>>>>
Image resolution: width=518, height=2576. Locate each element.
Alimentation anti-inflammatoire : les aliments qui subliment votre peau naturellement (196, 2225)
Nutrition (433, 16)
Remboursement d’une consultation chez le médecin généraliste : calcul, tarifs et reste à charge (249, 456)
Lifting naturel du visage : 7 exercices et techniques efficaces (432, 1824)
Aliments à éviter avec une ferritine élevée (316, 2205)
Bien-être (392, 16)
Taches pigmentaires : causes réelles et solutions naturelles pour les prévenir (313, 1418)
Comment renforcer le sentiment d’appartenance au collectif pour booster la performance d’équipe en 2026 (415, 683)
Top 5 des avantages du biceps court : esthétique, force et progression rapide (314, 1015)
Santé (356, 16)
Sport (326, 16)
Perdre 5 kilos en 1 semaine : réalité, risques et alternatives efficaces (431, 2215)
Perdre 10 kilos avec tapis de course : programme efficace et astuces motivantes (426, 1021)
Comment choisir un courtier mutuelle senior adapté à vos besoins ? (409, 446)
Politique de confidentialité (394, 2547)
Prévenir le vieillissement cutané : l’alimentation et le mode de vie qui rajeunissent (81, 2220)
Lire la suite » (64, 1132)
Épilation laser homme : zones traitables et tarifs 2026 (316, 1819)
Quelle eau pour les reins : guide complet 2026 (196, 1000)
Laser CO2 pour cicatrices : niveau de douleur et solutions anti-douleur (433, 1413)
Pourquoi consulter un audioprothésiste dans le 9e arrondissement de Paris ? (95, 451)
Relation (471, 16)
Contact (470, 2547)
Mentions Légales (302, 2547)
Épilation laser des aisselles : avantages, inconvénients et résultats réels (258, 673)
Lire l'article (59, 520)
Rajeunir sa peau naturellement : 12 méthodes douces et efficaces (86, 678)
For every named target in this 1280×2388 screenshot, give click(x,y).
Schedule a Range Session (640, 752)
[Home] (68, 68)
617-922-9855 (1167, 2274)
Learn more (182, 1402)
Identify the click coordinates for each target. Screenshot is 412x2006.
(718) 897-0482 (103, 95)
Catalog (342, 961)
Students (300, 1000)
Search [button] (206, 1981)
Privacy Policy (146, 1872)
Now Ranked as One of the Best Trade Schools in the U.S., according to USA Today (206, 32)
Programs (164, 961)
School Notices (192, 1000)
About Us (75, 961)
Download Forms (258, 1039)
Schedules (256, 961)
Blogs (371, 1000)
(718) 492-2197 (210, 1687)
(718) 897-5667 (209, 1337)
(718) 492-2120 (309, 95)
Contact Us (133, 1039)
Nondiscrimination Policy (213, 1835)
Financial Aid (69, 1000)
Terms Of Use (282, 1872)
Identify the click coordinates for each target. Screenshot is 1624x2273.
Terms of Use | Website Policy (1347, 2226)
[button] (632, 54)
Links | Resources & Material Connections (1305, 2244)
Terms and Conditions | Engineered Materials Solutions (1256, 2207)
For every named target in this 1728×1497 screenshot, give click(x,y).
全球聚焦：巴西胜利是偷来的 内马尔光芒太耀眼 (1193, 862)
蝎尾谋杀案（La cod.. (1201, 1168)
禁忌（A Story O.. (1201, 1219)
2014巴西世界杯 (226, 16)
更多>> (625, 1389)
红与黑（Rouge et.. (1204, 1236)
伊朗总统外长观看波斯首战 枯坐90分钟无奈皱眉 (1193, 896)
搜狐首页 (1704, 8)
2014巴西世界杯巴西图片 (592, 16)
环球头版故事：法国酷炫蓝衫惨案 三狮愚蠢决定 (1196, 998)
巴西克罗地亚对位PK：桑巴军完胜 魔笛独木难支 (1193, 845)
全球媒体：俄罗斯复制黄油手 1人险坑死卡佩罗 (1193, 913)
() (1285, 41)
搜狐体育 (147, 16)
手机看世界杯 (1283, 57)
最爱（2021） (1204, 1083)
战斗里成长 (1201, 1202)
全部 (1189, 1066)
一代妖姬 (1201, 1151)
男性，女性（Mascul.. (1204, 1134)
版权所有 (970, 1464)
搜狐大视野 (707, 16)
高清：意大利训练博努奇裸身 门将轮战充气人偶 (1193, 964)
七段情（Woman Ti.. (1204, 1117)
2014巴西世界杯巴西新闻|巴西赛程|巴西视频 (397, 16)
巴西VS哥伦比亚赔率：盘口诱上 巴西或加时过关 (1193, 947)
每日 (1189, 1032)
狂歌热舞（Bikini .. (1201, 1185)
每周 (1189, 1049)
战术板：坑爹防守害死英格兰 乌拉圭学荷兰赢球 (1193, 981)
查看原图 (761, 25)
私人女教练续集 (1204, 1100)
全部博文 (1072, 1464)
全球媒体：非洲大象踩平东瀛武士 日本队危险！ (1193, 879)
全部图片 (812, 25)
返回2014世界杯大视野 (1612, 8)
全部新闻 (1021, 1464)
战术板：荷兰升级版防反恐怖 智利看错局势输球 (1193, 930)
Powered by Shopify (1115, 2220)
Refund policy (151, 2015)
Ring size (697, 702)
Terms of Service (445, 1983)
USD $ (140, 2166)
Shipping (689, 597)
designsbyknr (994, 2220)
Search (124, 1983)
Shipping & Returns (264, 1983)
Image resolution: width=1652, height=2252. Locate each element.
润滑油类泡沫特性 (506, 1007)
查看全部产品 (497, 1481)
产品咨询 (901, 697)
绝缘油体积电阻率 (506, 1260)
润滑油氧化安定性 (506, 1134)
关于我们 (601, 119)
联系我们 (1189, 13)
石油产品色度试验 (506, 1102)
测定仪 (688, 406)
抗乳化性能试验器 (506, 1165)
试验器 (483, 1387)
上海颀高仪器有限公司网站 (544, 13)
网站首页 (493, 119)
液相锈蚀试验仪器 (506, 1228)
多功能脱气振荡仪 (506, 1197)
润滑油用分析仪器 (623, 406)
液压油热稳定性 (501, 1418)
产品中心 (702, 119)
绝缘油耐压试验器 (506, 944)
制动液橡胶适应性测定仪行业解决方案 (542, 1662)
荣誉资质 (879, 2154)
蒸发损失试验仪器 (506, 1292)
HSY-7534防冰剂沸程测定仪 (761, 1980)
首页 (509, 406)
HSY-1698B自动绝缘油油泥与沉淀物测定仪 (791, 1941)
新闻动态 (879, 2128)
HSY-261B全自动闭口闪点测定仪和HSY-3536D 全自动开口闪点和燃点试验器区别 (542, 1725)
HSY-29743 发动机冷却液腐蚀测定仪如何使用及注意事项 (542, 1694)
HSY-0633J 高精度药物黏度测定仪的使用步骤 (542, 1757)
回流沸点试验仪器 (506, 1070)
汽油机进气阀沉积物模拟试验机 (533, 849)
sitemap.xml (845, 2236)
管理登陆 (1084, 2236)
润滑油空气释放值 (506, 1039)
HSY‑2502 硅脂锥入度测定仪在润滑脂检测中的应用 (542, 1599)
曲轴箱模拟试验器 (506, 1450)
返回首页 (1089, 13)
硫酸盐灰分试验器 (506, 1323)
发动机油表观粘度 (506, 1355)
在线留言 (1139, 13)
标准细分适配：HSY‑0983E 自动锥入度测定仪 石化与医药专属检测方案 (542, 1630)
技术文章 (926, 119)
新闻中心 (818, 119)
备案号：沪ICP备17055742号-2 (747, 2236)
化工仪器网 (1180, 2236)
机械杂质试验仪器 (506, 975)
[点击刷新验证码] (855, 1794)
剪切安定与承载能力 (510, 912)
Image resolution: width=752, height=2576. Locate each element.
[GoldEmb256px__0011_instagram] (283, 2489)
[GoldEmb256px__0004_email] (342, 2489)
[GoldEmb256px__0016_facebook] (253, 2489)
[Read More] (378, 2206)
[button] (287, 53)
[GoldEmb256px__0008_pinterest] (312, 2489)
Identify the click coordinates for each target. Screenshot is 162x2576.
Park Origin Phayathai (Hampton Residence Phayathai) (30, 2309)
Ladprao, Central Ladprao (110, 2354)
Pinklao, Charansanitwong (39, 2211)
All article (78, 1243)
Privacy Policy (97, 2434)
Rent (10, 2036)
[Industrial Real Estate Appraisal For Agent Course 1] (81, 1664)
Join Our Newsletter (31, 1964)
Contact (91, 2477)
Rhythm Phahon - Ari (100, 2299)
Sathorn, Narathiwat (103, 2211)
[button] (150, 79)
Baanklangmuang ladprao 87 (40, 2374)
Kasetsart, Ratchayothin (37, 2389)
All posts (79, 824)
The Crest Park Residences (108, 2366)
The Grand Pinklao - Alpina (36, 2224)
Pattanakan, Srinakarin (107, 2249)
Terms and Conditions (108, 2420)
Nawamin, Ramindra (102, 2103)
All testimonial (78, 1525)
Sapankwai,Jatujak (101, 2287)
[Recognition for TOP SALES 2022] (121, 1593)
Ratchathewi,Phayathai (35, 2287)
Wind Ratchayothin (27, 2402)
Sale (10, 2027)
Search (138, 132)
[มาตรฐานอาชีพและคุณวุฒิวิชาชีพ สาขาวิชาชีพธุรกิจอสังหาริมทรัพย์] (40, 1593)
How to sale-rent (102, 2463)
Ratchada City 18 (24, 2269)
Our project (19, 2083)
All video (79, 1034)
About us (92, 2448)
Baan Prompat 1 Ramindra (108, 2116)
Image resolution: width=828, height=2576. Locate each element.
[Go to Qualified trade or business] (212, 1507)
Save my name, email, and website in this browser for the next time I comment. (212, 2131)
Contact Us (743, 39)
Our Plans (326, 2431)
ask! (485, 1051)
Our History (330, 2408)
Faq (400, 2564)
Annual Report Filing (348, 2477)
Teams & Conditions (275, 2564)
<<<<
_THE TASK_.
Word for word, restate the data above from its first line down to and including the line with "Search [button] (206, 1981)".

_OUTPUT FOR THIS TASK_.
Image resolution: width=518, height=2576. Locate each element.
Alimentation anti-inflammatoire : les aliments qui subliment votre peau naturellement (196, 2225)
Nutrition (433, 16)
Remboursement d’une consultation chez le médecin généraliste : calcul, tarifs et reste à charge (249, 456)
Lifting naturel du visage : 7 exercices et techniques efficaces (432, 1824)
Aliments à éviter avec une ferritine élevée (316, 2205)
Bien-être (392, 16)
Taches pigmentaires : causes réelles et solutions naturelles pour les prévenir (313, 1418)
Comment renforcer le sentiment d’appartenance au collectif pour booster la performance d’équipe en 2026 (415, 683)
Top 5 des avantages du biceps court : esthétique, force et progression rapide (314, 1015)
Santé (356, 16)
Sport (326, 16)
Perdre 5 kilos en 1 semaine : réalité, risques et alternatives efficaces (431, 2215)
Perdre 10 kilos avec tapis de course : programme efficace et astuces motivantes (426, 1021)
Comment choisir un courtier mutuelle senior adapté à vos besoins ? (409, 446)
Politique de confidentialité (394, 2547)
Prévenir le vieillissement cutané : l’alimentation et le mode de vie qui rajeunissent (81, 2220)
Lire la suite » (64, 1132)
Épilation laser homme : zones traitables et tarifs 2026 (316, 1819)
Quelle eau pour les reins : guide complet 2026 (196, 1000)
Laser CO2 pour cicatrices : niveau de douleur et solutions anti-douleur (433, 1413)
Pourquoi consulter un audioprothésiste dans le 9e arrondissement de Paris ? (95, 451)
Relation (471, 16)
Contact (470, 2547)
Mentions Légales (302, 2547)
Épilation laser des aisselles : avantages, inconvénients et résultats réels (258, 673)
Lire l'article (59, 520)
Rajeunir sa peau naturellement : 12 méthodes douces et efficaces (86, 678)
For every named target in this 1280×2388 screenshot, give click(x,y).
Schedule a Range Session (640, 752)
[Home] (68, 68)
617-922-9855 (1167, 2274)
Learn more (182, 1402)
Identify the click coordinates for each target. Screenshot is 412x2006.
(718) 897-0482 (103, 95)
Catalog (342, 961)
Students (300, 1000)
Search [button] (206, 1981)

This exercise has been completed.